* What the exercise asks
Exactly as they appear, print the line with "The height and" and each line after it through the end of the entries below; leave out pictures.

======== Record excerpts

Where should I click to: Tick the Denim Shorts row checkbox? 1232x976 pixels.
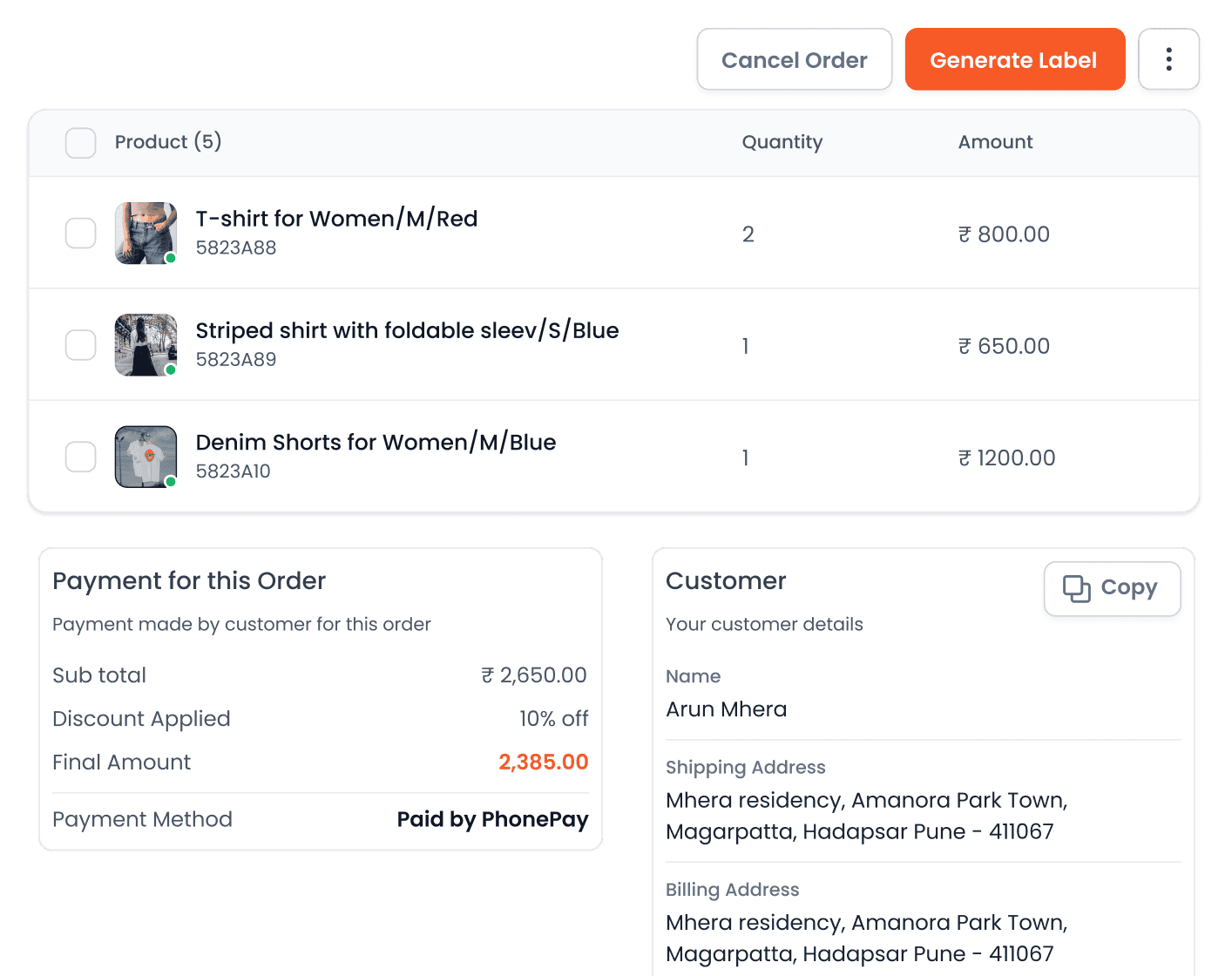[81, 457]
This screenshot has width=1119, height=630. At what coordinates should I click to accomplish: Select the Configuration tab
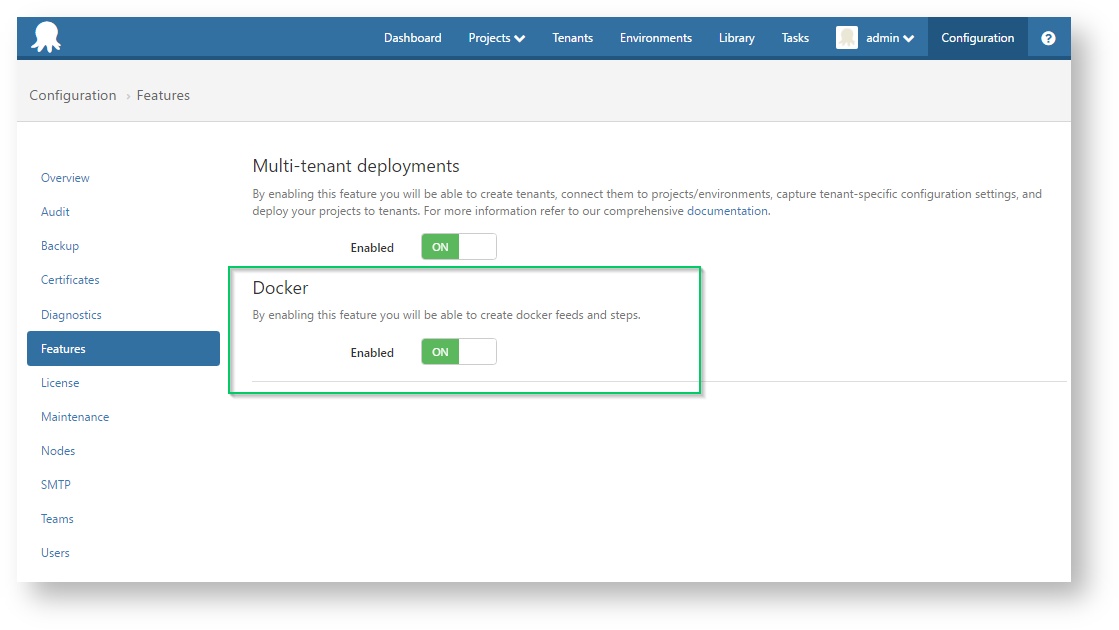coord(977,38)
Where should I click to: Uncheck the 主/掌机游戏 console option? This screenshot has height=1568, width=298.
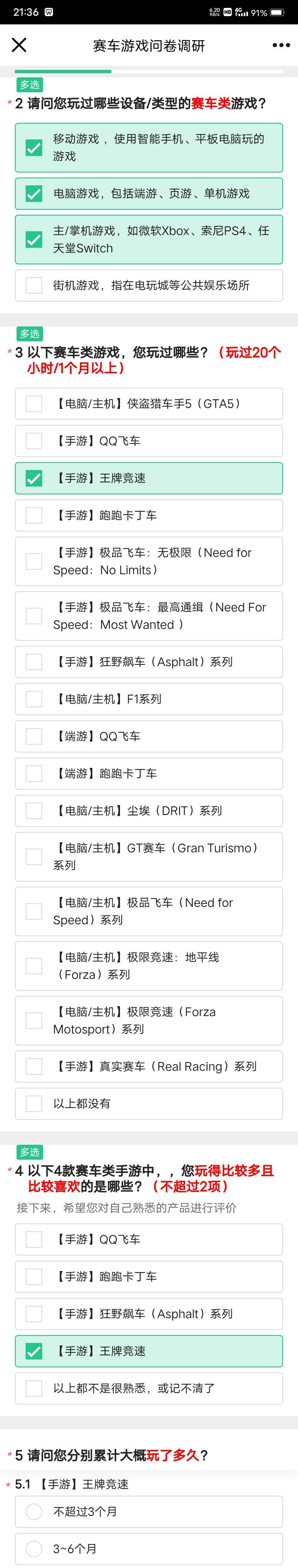[149, 240]
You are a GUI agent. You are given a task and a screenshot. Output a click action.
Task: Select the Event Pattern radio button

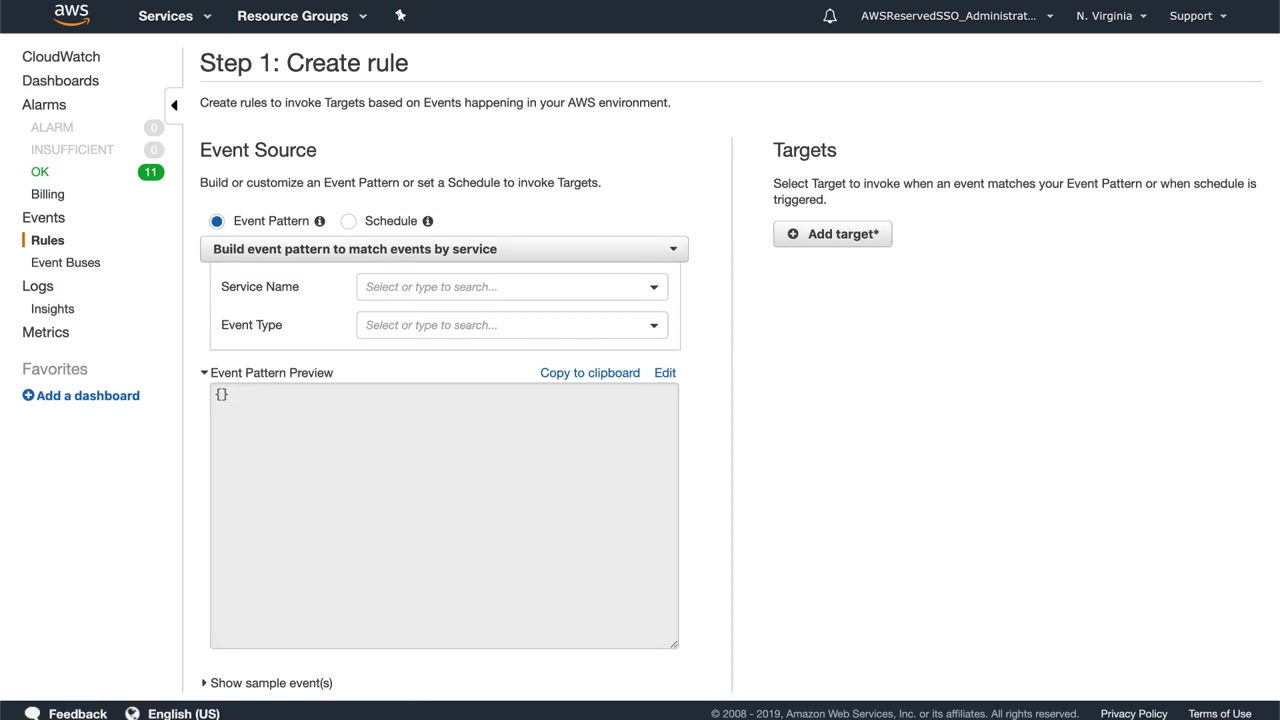click(217, 221)
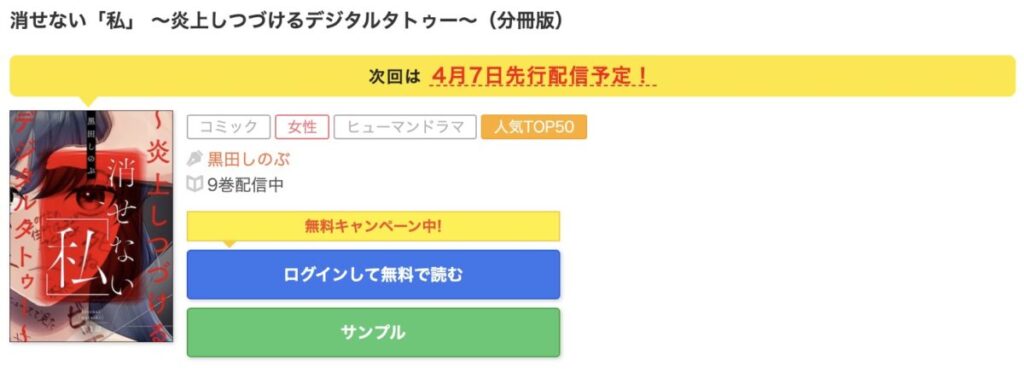The width and height of the screenshot is (1024, 378).
Task: Click the small triangle under campaign banner
Action: (227, 244)
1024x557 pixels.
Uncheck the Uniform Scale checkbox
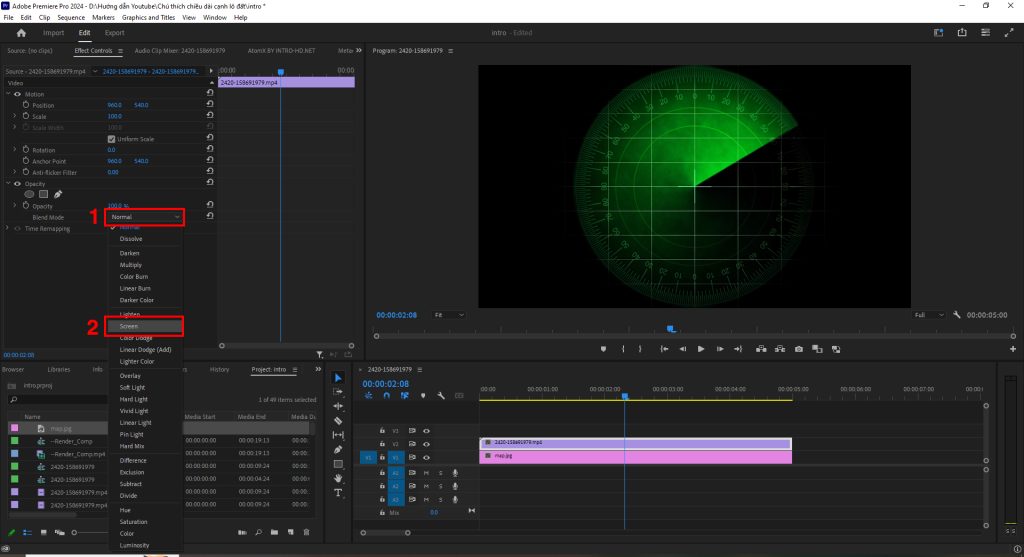coord(111,139)
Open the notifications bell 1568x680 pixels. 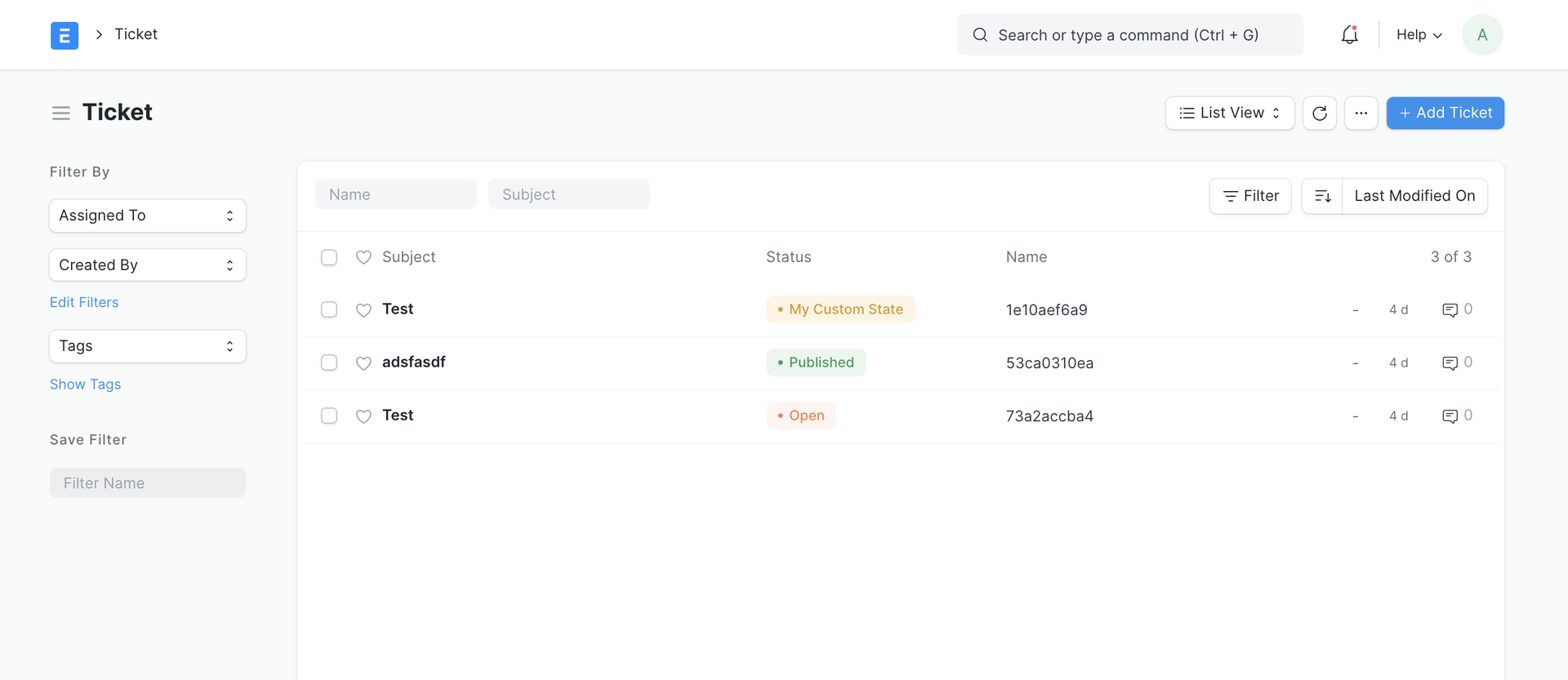tap(1349, 35)
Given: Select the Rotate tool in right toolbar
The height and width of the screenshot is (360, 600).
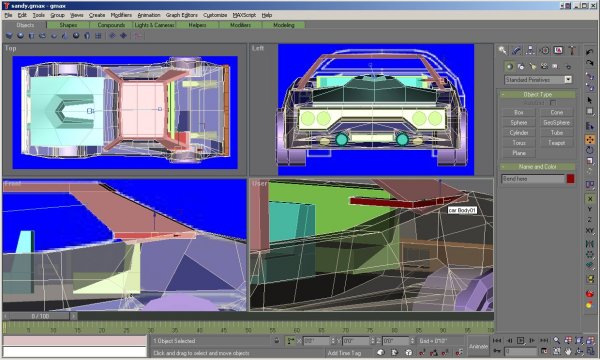Looking at the screenshot, I should 590,150.
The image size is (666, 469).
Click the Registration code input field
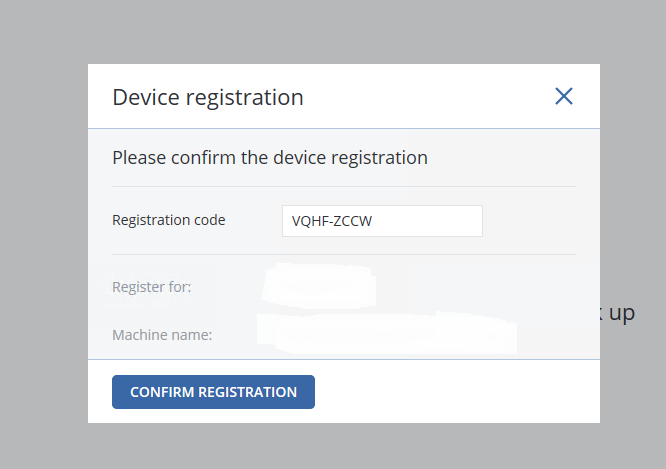pos(382,221)
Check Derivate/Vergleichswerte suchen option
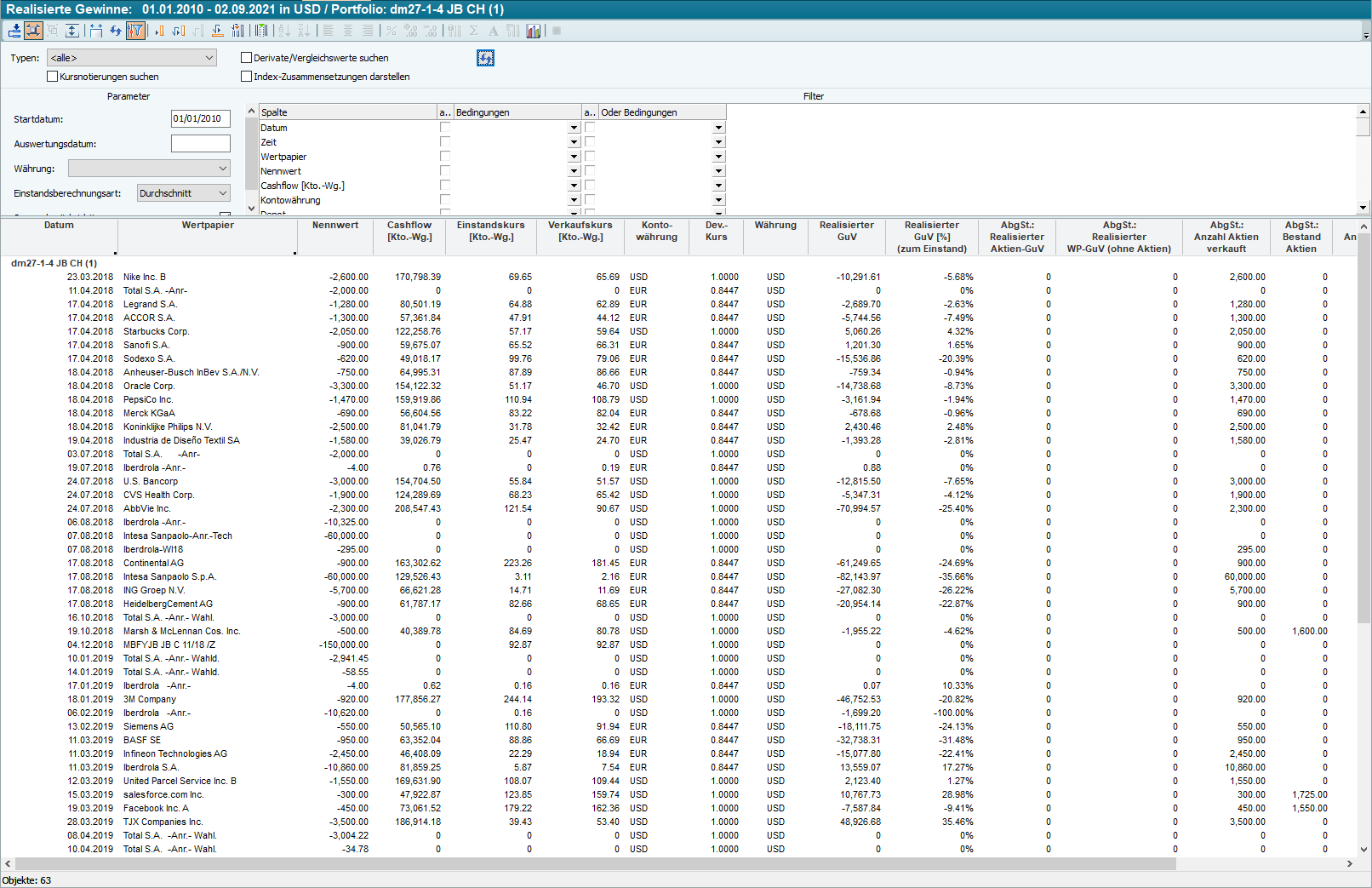This screenshot has height=888, width=1372. click(x=247, y=58)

================

* Answer space
The height and width of the screenshot is (360, 600).
Looking at the screenshot, I should 590,150.
The image size is (666, 469).
Click the Registration code input field
pos(382,221)
Check Derivate/Vergleichswerte suchen option
This screenshot has height=888, width=1372. click(x=247, y=58)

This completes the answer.